* WHAT YOU SHOULD DO:
Copy out exactly the lines from the start of the data to the line containing "Gebrauchsanleitung VCD-0204-1-ACB (341, 1319)". Include both.

* SUPPLIED RECORDS:
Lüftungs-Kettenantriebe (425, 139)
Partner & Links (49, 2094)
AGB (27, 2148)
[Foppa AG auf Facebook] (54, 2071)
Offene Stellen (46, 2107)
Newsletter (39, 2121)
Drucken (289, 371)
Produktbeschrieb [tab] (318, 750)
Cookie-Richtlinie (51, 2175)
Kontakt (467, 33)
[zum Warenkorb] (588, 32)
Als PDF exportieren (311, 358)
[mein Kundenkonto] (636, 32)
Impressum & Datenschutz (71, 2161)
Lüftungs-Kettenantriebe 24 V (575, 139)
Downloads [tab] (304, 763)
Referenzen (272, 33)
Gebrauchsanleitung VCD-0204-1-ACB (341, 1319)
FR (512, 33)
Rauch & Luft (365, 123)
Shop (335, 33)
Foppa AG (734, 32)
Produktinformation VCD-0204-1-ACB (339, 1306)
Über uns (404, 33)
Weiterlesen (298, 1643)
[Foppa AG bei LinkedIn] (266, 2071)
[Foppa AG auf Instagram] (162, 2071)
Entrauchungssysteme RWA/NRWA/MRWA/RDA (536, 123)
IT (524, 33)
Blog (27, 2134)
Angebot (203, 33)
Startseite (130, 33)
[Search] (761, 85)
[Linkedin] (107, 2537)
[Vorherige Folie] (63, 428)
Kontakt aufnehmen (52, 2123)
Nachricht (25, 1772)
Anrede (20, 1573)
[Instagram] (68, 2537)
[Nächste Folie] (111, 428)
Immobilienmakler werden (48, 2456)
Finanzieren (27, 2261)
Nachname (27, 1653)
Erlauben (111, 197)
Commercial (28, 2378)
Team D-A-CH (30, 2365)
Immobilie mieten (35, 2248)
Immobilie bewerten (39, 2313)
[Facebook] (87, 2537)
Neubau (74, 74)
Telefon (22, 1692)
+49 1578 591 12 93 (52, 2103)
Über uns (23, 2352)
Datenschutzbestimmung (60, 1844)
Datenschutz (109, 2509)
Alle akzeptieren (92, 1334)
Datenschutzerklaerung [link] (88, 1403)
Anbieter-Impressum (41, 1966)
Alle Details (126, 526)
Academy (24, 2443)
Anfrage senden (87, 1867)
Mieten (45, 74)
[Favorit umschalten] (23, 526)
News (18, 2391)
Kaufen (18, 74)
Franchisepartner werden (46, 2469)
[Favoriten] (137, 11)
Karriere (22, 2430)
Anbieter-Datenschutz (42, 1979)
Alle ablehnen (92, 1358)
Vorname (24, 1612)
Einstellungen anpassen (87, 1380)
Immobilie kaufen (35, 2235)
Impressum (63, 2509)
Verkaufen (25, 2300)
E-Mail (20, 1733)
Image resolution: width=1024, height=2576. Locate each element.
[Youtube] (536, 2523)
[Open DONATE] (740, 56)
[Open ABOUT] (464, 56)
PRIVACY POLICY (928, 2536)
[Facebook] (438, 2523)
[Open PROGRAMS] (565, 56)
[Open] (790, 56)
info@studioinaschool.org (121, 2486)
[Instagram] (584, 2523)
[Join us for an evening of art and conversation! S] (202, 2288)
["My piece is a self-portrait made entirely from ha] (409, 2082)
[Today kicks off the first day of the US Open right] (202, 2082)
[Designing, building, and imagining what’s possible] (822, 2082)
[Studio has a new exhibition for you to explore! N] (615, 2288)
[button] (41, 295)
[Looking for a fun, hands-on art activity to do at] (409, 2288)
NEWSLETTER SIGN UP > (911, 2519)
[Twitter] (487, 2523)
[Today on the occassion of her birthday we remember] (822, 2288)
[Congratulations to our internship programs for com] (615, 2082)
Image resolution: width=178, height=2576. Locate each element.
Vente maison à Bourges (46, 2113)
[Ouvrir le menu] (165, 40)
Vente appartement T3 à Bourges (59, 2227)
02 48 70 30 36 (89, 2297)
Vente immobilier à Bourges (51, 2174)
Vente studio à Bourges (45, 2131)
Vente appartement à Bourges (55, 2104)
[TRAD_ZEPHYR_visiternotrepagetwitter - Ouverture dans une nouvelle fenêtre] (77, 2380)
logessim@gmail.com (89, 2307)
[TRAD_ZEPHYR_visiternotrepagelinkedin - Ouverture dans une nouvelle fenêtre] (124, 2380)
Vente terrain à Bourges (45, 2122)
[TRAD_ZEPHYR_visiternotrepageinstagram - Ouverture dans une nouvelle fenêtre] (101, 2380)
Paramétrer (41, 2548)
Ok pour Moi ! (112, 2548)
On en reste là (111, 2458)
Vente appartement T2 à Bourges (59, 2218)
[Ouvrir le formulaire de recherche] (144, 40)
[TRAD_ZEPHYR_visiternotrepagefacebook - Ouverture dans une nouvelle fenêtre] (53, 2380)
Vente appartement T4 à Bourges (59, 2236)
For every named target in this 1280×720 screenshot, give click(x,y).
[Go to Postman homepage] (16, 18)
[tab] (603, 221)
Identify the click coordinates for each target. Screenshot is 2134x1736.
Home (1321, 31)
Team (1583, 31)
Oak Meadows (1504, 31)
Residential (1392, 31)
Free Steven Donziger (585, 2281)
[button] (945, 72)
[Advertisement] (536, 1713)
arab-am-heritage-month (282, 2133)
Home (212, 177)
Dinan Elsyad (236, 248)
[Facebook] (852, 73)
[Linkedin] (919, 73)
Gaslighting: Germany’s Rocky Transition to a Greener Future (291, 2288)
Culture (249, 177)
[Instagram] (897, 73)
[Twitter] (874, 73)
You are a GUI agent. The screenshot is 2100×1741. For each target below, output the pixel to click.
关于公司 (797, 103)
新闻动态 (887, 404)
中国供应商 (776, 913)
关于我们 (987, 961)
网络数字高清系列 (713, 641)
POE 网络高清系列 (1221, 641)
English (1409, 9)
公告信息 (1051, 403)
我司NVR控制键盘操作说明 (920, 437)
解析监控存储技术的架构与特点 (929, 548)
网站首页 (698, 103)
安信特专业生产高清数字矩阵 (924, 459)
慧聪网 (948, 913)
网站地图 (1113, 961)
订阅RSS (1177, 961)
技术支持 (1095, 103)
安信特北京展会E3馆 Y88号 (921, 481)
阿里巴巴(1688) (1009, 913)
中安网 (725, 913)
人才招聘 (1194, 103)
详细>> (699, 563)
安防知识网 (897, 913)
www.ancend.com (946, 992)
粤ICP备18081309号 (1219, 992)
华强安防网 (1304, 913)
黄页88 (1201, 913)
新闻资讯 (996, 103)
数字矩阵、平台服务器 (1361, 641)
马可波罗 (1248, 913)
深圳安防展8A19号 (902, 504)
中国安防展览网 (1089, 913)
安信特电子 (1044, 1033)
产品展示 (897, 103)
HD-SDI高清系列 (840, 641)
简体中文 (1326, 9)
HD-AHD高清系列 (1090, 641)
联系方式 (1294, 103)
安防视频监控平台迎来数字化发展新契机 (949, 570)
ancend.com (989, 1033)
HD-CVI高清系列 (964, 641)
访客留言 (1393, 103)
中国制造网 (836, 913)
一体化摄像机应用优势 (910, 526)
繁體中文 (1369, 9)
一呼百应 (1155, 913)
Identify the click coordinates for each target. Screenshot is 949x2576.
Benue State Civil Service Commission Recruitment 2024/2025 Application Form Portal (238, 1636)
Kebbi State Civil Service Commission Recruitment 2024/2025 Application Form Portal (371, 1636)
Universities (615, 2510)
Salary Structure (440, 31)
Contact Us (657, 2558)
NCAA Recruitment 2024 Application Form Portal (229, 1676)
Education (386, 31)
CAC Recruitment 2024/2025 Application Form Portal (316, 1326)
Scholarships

* RESULT:
Lüftungs-Kettenantriebe (425, 139)
Partner & Links (49, 2094)
AGB (27, 2148)
[Foppa AG auf Facebook] (54, 2071)
Offene Stellen (46, 2107)
Newsletter (39, 2121)
Drucken (289, 371)
Produktbeschrieb [tab] (318, 750)
Cookie-Richtlinie (51, 2175)
Kontakt (467, 33)
[zum Warenkorb] (588, 32)
Als PDF exportieren (311, 358)
[mein Kundenkonto] (636, 32)
Impressum & Datenschutz (71, 2161)
Lüftungs-Kettenantriebe 24 V (575, 139)
Downloads [tab] (304, 763)
Referenzen (272, 33)
Gebrauchsanleitung VCD-0204-1-ACB (341, 1319)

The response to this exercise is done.